Fascist Boots

I found it ironic that the first line of text seen in the short propagandistic cartoon is how fascism leads to the mass destruction, starvation, and death of millions of people. I far more closely link starvation to the Soviet Union and the Russia before it than I do to Nazi Germany. The actual creature that is symbolizing the fascists is a pig/wolf hybrid. I thought of this as an interesting choice as it is supposed to be menacing but the connotations associated with pigs are far more related to greed and how disgusting they are. I also find the fact that the Soviets are represented as horsemen and tanks as an interesting choice. The first thing I think of is the Bronze Horseman of St. Petersburg/Leningrad. This is most likely the reason why, however horsemen don’t seem to be an intimidating/futuristic force and I don’t feel match the Soviet Union’s theme of industry and development like the tanks. The fact that the tanks are breaking down trees can be seen as a symbol that Russia is urbanizing and making economic capital from its natural resources. The ending of the short cartoon sees some soviet airplanes flying into the sky into what seems to be like heaven. This is a interesting choice as religion was ridiculed in the Soviet Union. If I’m not mistaken I think this same song was featured in the Russian film “Wings” from 1966 which would definitely be an interesting development to the meaning/ending of that film!

3 thoughts on “Fascist Boots

  1. Professor Alyssa Gillespie

    Colby, it’s so great that you remember “Wings” so clearly that you recall the patriotic song in that film! But no, I’m sorry to say, it is a different song. The song in “Fascist Boots” is specifically a hymn addressed to Stalin; the song in “Wings” (for other students’ info, this is a beautiful 1966 film by Larisa Shepitko about a woman who was a fighter pilot in the Soviet airforce in WWII) is a different patriotic song that does not mention Stalin: called “Steel Air Squadron,” it was written in 1929 and based on a poem written in 1927 called “Airforce March”; during WWII two new verses were added with specifically anti-fascist content. So, your instinct is correct that these two songs are both patriotic, composed in a similar style, and important to rouse patriotic sentiment during WWII — but they are in fact different songs. (To hear more patriotic Soviet songs, check out the Elective assignments from Session 31.)

  2. Zach Flood

    The Bronze Horseman is an astute observation. I believe the detail is consistent with a broader conclusion that can be drawn about the Soviet Union during WWII: in an effort to rally the masses and international allies, the Soviet Union deemphasized its state doctrine of Marxism-Leninism and appealed to raw patriotism. For example, the Soviet WWII propaganda posters substitute the anti-capitalist messaging, cartoon abstractions, and strictly contemporary imagery with historical Russian heroes and calls for the defense of “Mother Russia” (rather than the more neutral and inclusive “Union of Soviet Socialist Republics”). This conservative aesthetic shift within the authoritarian Soviet state arguably highlights the resemblance between the Soviet Union under Stalin and its fascist enemies.

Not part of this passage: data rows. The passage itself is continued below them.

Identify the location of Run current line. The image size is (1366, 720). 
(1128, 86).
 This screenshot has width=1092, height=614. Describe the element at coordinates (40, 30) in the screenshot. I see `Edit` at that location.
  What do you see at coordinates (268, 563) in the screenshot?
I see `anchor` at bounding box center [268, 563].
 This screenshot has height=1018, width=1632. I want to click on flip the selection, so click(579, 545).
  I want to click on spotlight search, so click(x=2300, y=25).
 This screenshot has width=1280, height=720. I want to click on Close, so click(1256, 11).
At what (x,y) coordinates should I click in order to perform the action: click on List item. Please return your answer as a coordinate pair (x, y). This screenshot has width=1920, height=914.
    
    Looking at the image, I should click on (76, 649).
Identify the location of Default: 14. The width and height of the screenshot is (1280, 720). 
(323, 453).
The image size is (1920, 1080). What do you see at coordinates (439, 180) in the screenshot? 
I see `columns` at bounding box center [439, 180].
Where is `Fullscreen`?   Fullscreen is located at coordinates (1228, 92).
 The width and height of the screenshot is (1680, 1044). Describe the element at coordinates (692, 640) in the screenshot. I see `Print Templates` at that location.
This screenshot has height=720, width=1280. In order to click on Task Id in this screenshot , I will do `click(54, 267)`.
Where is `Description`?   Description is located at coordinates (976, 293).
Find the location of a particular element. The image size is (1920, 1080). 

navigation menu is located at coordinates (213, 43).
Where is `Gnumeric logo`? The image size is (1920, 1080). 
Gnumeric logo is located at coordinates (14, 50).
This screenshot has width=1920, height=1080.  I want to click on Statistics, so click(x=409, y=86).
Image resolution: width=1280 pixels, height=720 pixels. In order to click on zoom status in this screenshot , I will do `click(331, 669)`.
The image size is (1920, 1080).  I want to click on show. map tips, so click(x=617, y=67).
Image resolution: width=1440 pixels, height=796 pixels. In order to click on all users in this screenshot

  3. Professor Alyssa Gillespie

    Colby and Zach, these are both great comments! I am sorry that we did not get around to discussing this little but potent film in class. In a sense, it is an animated version of the propaganda posters from this time. Zach, your comment about the aesthetic and ideological shifts in WWII-era propaganda follows nicely on my own discussion in class about how the messaging to and around the role of women in Stalinist-era propaganda posters also radically shifted as a result of the losses of the war and the need to care for the many war orphans and begin to regrow the drastically reduced Russian population (this remains a concern to the present day, as the population of the country has mostly been in decline since WWII). One additional shift around this time that you might find interesting is the increasing “Sovietization” of Russian literary classics such as Pushkin in the late 1930s and the 1940s. Initially these 19c classic Russian writers were viewed with skepticism (we recall, as I mentioned in class, Mayakovsky’s call to “throw them overboard the ship of modernity”). But the cultural conservatism and “calcification” (to borrow Zamyatin’s term) that occurred under Stalin starting in the late 1930s led to these writers being reinterpreted, reinvented, and recanonized for the Soviet reader and Soviet literary establishment.